As Portland's waterfront hosts the first major outdoor festival of the season, the city's Cinco de Mayo celebration, I realized I was feeling a bit nostalgic for Mexico. I have traveled in Mexico, but not for years. I have never lived in Mexico. But growing up in southern California, I realize I lived a life very "Mexico-adjacent."

Then the travel section of the Oregonian on Sunday featured California, with a strong focus on Father Junipero Serra and the Missions of California. So this week I'm feeling full-force nostalgia for a place that largely exists as a ghost world, which is the Mexico that used to include large swaths of the U.S.

One of the articles in the Travel section began with a father's decision to support the 4th grade curriculum in California by taking his family on a driving tour of several of Father Serra's missions. I was fascinated by the Missions as a kid; an aunt of mine had a gift shop just outside the gates of San Luis Obispo. But I know I romanticized these places--envisioning young men and women gardening and making pottery, occasionally attending Mass (like I had to do), lighting candles, etc. Hey, it sounded like the hippies I sort of worshiped in 1968, only with more romantic clothing. What I didn't realize about the Missions until much later was their purpose -- an effort by the Spanish colonialists to "tame" the heathen indigenous people.

In my fourth grade class in La Sierra, we created our own Little Spanish Town. Odd, now, that we called it that, rather than "Little Mexican Town." We made a mission out of refrigerator boxes, my mom made me a fantastic multi layered, many colored crepe paper skirt, and we made tortillas and danced the Mexican Hat Dance. The local newspaper photographed the event, and ran a picture featuring three of us in front of our mission -- my classmates Jesse Gonzales, Juan Martinez, and me (no Mexican heritage, but my Cherokee roots must have passed muster to the photographer). I love the photo now, because it sums up a lot of weird colonial complications: two young Mexican-American boys, a ten year old American hodgepodge German-Cherokee girl, posing in front of a Little Spanish Town in a middle class school in southern California.

So now we've embraced Cinco de Mayo as another holiday to have carnival rides, music, food on a stick, and fireworks, all in Waterfront Park. I think as Americans, we often relate to other cultures in an "adjacent" sort of way, putting our own spin on them as we hold on to our own remote heritage or the heritage of others. I don't think there's anything shameful in that; I actually believe it's part of our quirky charm. But I hope as we all grow up (still working on that) we engage with the deeper truths about these holidays and rituals, which gives us a richer experience with them.

So for Cinco de Mayo, while we drink our margaritas and toast "viva la Mexico," I'm not suggesting we also chant "down with France." But wouldn't it be great if we all knew what Cinco de Mayo was celebrating?


3 comments:

MightyToyCannon said...

Nice post.

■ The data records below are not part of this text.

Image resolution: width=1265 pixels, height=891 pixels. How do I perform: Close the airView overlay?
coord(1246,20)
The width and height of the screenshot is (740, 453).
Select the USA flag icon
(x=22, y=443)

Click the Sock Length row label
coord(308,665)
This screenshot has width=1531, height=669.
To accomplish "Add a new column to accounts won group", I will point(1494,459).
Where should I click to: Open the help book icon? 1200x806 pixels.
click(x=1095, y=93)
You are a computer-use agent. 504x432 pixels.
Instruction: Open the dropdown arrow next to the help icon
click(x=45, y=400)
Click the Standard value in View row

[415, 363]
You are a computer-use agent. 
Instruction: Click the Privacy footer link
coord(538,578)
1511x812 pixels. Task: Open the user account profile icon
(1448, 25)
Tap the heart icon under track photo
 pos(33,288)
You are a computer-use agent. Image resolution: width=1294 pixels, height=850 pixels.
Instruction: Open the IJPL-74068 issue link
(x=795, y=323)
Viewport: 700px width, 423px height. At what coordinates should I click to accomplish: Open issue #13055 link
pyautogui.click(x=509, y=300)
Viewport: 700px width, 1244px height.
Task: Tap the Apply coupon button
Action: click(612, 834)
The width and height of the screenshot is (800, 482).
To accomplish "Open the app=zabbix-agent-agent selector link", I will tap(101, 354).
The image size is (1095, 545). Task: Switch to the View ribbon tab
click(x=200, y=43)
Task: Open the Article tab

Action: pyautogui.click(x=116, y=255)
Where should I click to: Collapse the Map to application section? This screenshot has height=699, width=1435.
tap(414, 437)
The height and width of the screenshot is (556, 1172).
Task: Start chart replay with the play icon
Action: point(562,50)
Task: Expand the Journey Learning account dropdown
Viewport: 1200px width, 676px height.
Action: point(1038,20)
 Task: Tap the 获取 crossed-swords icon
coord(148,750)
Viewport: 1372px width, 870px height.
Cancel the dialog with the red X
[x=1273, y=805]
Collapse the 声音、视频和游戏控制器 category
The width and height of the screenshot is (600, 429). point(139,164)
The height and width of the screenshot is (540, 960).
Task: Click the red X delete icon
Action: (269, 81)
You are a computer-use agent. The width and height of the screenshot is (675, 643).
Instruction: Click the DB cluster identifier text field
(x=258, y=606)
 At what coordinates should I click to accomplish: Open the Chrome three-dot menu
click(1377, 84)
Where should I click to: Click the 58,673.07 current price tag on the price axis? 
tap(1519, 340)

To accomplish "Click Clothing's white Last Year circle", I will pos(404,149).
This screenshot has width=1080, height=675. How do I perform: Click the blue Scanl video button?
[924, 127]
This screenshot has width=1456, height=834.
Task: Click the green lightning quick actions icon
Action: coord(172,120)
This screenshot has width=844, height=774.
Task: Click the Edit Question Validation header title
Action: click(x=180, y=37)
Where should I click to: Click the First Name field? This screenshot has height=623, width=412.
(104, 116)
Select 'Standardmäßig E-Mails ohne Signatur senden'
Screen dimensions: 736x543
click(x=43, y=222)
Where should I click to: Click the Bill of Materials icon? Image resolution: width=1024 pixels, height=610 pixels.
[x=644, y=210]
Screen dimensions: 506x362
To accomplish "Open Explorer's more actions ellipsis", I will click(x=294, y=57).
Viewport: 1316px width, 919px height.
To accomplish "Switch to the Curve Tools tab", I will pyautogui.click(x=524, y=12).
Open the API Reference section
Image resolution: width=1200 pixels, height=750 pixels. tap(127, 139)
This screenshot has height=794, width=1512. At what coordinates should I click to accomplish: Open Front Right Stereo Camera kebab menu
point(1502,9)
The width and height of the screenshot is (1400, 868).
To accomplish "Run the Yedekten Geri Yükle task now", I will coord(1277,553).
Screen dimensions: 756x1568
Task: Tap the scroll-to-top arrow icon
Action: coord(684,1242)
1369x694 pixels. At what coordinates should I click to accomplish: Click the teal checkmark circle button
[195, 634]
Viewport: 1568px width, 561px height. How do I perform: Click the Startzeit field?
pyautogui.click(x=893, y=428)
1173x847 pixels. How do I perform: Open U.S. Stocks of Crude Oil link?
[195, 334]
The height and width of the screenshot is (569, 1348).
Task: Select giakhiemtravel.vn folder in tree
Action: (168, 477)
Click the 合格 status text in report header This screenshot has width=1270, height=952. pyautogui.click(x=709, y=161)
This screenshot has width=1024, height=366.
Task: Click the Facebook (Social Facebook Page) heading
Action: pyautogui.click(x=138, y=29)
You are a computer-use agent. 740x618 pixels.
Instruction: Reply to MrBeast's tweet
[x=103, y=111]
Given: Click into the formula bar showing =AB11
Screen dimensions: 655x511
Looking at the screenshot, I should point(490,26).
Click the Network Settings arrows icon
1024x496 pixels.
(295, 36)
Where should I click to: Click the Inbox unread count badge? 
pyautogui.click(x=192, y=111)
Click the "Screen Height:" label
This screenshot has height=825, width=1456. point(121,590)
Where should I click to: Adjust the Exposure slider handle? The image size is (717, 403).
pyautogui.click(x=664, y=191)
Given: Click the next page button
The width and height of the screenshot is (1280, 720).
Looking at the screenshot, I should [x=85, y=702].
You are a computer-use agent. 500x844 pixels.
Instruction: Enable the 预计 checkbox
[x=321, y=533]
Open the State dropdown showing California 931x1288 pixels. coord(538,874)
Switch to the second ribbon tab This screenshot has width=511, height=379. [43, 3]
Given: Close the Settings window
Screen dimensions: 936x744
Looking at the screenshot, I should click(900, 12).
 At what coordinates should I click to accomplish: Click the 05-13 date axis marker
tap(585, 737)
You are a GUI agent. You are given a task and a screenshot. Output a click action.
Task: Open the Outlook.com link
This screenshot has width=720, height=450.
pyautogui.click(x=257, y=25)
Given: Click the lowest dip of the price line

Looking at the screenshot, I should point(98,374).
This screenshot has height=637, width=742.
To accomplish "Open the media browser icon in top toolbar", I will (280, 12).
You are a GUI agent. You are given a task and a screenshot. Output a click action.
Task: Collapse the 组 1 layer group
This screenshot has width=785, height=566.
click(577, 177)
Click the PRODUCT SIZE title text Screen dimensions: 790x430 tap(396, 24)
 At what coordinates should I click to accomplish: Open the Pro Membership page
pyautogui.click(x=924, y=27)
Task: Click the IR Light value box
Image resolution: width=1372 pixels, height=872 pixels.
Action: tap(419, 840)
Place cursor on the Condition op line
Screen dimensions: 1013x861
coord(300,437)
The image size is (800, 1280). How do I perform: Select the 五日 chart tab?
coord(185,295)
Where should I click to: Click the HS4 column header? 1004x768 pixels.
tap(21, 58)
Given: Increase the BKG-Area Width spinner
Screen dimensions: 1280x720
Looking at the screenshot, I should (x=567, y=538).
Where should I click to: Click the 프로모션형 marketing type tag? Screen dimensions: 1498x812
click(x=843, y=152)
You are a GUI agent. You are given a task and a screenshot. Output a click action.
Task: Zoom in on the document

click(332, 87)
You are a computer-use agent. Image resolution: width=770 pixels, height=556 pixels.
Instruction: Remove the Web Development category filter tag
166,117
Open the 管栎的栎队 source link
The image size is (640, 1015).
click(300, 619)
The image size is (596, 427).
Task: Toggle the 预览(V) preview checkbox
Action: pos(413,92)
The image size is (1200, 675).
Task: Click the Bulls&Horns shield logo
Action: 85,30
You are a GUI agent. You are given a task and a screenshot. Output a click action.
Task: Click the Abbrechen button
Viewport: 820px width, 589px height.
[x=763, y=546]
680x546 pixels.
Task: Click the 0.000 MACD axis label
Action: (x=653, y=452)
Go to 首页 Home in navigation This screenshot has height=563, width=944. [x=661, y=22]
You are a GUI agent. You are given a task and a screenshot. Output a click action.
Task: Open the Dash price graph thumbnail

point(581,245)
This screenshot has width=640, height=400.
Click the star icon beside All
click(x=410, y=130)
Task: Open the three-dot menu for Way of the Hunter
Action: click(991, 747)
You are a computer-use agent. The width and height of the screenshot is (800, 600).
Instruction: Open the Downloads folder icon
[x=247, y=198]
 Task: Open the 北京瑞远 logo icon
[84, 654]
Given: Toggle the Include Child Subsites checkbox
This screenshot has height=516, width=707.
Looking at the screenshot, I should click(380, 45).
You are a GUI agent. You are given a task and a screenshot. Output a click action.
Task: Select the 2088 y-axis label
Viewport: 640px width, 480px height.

As a California-bred boy, I remember making models of Spanish missions using sugar cubes for adobe bricks. My grandmother's house was just off Alameda de las Pulgas (Avenue of the Fleas), not far from El Camino Real in San Mateo. Still, with all that history surrounding us, Hispanic culture was largely kept at arms length ... it was all history, not taught as living culture.

Now, why do I feel a thirst for a margarita in the middle of the day?

cynseattle said...

Give in to the thirst, MTC!

Unknown said...

Growing up near that other border (the Canadian one) I didn't get to make little missions. But I remember a splendid sixth-grade class project of constructing an entire medieval castle and surrounding village from papier-mache.

I hope this doesn't mean I have to drink a flagon of mead instead of a margarita.